Nach den Ausführungen des VfGH liegt es im Regelungsspielraum des Gesetzgebers, Förderungen an steuerliches Wohlverhalten zu knüpfen, sodass das Wohlverhaltensgesetz per nicht als verfassungswidrig zu beurteilen ist. Allerdings widerspricht die Anknüpfung an den Zeitpunkt der Verhängung einer finanzstrafrechtlichen Sanktion und nicht an den Tatzeitpunkt des Finanzvergehens aus folgenden Überlegungen dem verfassungsrechtlichen Sachlichkeitsgebot:
  • Der Gesetz- bzw. Verordnungsgeber hat nicht normiert, in welchem Zeitraum die Abgabenhinterziehung stattgefunden haben muss. Damit sind Unternehmen auch dann vom Anspruch ausgeschlossen, wenn die Begehung des Finanzdeliktes viele Jahre zurückliegt.
  • Die Verjährung von Finanzdelikten ist für die Dauer des Strafverfahrens gehemmt; damit können auch weit in der Vergangenheit liegende Finanzdelikte dazu führen, dass kein Anspruch auf Finanzhilfen besteht.
  • Dabei ist von besonderer Bedeutung, dass es im Finanzstrafgesetz nur für Finanzvergehen, für deren Verfolgung die Finanzstrafbehörde zuständig ist, eine absolute Verjährungsfrist für die Strafbarkeit gibt. Für den Bereich des gerichtlichen Finanzstrafverfahrens existiert nach der aktuellen Rechtslage keine absolute Verjährung.

Im Ergebnis haben die aktuellen Regelungen des Finanzstrafgesetzes zur Folge, dass es mit der Anknüpfung an den Zeitpunkt an eine rechtskräftige Verurteilung keine zeitliche Grenze für den Ausschluss von der Gewährung von Förderungen wegen weit in der Vergangenheit liegender vorsätzlicher Abgabenhinterziehungen gibt.

3. Ausblick

Die Anknüpfungstechnik an eine rechtskräftige finanzstrafrechtliche Verurteilung findet sich nicht nur im Wohlverhaltensgesetz, sondern auch in den Richtlinien zum Fixkostenzuschuss, zum Ausfallsbonus sowie zum Lockdown-Umsatzersatz. Diese Richtlinien sind daher vom VwGH insofern ebenso als gesetz- bzw. verfassungswidrig aufgehoben worden.

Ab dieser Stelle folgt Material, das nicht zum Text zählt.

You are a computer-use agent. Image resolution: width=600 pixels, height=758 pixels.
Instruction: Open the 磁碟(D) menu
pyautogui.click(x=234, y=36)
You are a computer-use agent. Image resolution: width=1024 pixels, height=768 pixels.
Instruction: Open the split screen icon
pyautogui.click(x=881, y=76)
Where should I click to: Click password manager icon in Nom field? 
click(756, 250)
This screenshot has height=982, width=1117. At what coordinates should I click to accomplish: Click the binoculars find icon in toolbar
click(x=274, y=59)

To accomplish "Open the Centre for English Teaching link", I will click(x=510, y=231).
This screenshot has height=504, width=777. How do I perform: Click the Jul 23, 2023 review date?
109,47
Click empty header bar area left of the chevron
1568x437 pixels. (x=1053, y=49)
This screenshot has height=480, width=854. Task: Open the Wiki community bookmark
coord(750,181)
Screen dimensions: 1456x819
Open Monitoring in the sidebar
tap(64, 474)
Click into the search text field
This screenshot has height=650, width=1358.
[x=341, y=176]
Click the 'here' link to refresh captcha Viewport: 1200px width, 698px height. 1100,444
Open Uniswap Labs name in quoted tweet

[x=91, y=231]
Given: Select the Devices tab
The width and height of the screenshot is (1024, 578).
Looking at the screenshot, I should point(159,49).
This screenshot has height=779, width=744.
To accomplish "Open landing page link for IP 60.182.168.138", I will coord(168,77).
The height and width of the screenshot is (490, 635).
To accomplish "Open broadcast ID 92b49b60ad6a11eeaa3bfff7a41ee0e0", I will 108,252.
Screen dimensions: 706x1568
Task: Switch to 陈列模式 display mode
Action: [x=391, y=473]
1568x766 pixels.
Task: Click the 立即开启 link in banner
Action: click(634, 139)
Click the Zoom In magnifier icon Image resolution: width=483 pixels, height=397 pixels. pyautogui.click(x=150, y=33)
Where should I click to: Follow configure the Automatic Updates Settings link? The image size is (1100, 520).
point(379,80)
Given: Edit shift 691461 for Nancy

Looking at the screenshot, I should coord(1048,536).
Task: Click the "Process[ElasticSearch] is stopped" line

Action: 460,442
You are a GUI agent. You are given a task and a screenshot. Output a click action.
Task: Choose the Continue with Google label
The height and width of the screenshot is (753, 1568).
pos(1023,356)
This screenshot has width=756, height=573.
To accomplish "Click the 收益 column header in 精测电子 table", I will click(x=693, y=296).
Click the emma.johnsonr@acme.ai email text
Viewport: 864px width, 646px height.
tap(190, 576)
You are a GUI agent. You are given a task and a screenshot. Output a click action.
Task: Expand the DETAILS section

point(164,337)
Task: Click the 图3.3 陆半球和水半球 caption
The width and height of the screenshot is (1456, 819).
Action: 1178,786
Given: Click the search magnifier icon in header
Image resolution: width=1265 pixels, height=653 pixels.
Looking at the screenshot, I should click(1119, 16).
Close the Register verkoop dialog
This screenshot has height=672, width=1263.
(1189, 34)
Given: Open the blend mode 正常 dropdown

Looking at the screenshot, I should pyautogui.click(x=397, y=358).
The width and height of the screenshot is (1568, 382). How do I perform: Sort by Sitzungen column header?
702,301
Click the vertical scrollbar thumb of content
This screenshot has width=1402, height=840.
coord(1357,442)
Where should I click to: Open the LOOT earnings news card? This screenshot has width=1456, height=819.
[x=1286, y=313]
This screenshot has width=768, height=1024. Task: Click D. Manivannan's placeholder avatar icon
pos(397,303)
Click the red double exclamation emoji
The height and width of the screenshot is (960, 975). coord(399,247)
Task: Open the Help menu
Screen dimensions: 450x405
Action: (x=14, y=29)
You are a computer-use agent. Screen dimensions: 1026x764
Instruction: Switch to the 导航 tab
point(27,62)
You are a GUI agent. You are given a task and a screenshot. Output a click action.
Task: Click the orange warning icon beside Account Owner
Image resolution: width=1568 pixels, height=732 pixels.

Solange sich ein verfassungswidriges Gesetz im Rechtsbestand befindet, ist es trotz seiner Verfassungswidrigkeit weiterhin anwendbar. Die Aufhebung der verfassungswidrigen Passage des Wohlverhaltensgesetzes tritt ebenso wie die gleichlautenden Richtlinienstellen nach expliziter Anordnung des VfGH erst mit Ablauf des 15.04.2024 in Kraft. Somit sind rechtskräftige Verurteilungen wegen Finanzvergehen im Rahmen von Förderprüfungen bis dahin noch beachtlich.